■ PASSAGE
EDisGo class¶

class edisgo.EDisGo(**kwargs)[source]¶

Provides the top-level API for invocation of data import, power flow analysis, network reinforcement, flexibility measures, etc..

Parameters:

ding0_grid (str) – Path to directory containing csv files of network to be loaded.
generator_scenario (None or str, optional) – If None, the generator park of the imported grid is kept as is. Otherwise defines which scenario of future generator park to use and invokes grid integration of these generators. Possible options are ‘nep2035’ and ‘ego100’. These are scenarios from the research project open_eGo (see final report for more information on the scenarios). See import_generators for further information on how generators are integrated and what further options there are. Default: None.
worst_case_analysis (None or str, optional) –
If not None time series for feed-in and load will be generated according to the chosen worst case analysis. Possible options are:
- ’worst-case’
  Feed-in and load for the two worst-case scenarios feed-in case and load case are generated.
- ’worst-case-feedin’
  Feed-in and load for the worst-case scenario feed-in case is generated.
- ’worst-case-load’
  Feed-in and load for the worst-case scenario load case is generated.
Worst case scaling factors for loads and generators are specified in the config section worst_case_scale_factor.

Be aware that if you choose to conduct a worst-case analysis your input for all other time series parameters (e.g. timeseries_generation_fluctuating, timeseries_generation_dispatchable, timeseries_load) will not be used. As eDisGo is designed to work with time series but worst cases are not time specific, a random time index 1/1/1970 is used.

■ PROBLEM SET
1: In the EDisGo class documentation, what random time index is used for a worst-case analysis?
2: Copy the EDisGo class documentation starting with "- ’worst-case-feedin’" and going on through "load case is generated.", putting "produced" in place of "generated" each time it appears.

■ INFORMATION PROVIDED
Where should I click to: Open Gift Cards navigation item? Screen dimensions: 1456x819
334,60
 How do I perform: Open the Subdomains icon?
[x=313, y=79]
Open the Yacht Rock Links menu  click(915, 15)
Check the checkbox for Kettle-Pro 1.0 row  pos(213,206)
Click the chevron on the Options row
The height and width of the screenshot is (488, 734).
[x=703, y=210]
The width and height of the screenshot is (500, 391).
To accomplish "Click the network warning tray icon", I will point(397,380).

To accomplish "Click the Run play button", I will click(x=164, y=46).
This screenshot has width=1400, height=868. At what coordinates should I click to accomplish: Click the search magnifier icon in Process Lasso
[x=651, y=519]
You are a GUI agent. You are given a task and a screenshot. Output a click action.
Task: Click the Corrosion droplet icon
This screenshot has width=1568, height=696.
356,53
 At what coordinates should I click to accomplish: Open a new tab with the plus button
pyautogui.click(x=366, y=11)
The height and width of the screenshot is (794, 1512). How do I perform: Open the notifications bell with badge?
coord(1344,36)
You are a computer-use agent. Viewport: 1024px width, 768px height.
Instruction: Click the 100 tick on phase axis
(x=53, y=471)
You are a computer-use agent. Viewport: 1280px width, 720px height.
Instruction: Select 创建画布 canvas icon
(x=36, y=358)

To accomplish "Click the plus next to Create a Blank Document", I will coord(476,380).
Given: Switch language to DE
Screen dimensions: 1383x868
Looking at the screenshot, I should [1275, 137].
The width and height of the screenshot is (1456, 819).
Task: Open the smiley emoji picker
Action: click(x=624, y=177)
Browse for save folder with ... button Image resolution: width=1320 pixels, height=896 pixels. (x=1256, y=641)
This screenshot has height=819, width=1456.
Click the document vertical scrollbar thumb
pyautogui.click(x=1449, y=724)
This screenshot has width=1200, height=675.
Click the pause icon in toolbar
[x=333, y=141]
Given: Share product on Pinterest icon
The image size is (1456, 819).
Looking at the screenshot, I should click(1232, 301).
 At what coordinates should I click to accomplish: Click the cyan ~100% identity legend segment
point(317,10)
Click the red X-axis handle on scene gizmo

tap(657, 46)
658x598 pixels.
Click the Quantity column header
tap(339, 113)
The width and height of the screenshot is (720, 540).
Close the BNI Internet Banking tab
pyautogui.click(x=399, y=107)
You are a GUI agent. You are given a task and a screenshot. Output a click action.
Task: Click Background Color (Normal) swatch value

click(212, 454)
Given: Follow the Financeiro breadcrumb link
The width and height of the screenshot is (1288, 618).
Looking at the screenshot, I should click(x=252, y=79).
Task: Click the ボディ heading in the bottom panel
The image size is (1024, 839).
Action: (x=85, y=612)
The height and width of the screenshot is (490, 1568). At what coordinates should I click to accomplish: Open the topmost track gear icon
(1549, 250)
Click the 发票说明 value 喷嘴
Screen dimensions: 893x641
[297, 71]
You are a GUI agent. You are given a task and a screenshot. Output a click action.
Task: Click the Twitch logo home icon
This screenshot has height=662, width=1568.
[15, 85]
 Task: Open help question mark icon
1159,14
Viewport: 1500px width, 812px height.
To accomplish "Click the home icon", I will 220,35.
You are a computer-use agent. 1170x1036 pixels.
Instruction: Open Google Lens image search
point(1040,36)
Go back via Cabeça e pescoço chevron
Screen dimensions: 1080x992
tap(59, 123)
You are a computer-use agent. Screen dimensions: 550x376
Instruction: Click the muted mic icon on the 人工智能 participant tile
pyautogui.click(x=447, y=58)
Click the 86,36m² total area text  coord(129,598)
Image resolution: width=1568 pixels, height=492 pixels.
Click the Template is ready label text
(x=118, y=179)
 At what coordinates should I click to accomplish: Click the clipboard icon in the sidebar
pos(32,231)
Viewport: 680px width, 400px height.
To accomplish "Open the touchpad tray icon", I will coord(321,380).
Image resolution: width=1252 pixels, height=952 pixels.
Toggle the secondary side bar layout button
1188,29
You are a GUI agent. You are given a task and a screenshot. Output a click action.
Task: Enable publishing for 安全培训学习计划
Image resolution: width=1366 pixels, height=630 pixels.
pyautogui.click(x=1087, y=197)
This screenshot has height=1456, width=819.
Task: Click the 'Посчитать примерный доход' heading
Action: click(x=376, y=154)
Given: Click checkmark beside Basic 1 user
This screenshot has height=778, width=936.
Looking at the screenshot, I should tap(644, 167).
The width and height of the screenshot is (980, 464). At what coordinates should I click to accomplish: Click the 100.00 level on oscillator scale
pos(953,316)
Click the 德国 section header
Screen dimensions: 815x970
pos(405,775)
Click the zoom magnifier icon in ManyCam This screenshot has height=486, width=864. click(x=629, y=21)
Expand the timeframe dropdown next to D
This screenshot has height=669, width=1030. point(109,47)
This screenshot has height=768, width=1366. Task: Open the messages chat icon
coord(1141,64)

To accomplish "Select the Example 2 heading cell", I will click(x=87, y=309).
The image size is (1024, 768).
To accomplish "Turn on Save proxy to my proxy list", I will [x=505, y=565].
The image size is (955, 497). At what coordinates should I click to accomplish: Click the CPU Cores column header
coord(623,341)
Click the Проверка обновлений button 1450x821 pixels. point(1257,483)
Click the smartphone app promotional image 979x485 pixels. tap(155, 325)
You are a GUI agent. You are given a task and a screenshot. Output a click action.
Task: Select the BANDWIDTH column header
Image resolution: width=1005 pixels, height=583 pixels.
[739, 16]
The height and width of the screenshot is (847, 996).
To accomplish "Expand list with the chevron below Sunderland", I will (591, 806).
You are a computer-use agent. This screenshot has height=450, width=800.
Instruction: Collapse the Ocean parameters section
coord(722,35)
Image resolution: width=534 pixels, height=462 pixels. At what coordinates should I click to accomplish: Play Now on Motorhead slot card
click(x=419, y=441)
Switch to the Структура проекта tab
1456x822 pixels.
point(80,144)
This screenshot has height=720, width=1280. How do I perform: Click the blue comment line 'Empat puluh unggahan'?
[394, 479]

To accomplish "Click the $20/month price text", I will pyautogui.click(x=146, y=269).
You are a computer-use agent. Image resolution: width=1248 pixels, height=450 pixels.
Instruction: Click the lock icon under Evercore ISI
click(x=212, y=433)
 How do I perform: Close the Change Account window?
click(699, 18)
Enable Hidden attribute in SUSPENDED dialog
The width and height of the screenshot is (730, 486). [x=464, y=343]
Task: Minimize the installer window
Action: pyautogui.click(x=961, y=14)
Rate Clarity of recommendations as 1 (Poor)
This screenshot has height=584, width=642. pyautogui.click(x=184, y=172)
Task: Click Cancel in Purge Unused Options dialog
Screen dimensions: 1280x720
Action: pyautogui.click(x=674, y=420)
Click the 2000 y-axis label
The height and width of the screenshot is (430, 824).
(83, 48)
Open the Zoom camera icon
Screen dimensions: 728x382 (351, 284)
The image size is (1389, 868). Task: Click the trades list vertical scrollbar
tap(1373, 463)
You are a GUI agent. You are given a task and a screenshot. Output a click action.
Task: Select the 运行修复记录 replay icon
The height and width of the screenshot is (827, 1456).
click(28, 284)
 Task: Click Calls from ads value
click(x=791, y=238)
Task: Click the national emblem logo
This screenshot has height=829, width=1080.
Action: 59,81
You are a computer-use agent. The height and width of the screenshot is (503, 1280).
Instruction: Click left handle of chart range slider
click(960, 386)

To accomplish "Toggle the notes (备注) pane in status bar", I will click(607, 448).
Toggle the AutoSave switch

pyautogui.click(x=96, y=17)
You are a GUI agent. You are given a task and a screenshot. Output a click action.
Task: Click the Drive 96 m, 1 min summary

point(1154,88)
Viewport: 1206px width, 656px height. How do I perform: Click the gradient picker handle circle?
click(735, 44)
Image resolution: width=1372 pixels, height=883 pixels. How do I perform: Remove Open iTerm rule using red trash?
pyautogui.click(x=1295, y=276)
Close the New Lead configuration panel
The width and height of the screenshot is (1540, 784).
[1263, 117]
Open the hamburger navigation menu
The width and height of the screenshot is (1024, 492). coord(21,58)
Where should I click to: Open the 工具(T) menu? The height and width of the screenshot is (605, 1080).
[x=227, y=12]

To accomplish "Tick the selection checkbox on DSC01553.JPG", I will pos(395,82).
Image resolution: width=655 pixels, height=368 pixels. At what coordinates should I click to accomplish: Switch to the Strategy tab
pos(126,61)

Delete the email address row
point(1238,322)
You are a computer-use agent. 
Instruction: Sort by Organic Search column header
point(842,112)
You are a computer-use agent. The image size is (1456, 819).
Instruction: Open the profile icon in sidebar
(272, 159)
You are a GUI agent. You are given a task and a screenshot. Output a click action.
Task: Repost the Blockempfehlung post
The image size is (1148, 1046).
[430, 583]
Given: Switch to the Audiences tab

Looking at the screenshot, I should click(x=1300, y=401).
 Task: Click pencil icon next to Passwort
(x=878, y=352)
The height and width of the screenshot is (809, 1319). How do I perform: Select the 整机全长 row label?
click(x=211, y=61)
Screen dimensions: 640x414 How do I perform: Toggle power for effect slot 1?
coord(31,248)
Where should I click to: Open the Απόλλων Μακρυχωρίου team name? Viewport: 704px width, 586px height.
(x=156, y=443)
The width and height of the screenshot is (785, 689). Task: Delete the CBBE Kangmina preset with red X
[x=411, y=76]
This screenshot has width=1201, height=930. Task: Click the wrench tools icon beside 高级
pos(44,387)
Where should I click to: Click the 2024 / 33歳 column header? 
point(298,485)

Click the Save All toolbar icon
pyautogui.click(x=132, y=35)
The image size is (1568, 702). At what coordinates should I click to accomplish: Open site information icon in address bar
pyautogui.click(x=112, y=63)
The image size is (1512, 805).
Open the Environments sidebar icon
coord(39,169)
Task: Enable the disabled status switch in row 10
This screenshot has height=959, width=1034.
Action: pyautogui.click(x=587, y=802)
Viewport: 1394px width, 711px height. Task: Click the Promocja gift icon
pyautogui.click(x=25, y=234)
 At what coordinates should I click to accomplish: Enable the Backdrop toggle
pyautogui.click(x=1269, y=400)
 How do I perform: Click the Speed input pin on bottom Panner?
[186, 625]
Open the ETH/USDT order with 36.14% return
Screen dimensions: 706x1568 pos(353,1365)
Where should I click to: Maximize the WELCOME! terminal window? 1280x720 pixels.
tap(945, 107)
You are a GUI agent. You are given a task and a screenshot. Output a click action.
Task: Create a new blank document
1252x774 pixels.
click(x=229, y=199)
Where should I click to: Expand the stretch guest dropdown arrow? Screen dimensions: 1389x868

■ TASK-BY-TASK OUTPUTS
1: 1/1/1970

2:
- ’worst-case-feedin’
  Feed-in and load for the worst-case scenario feed-in case is produced.
- ’worst-case-load’
  Feed-in and load for the worst-case scenario load case is produced.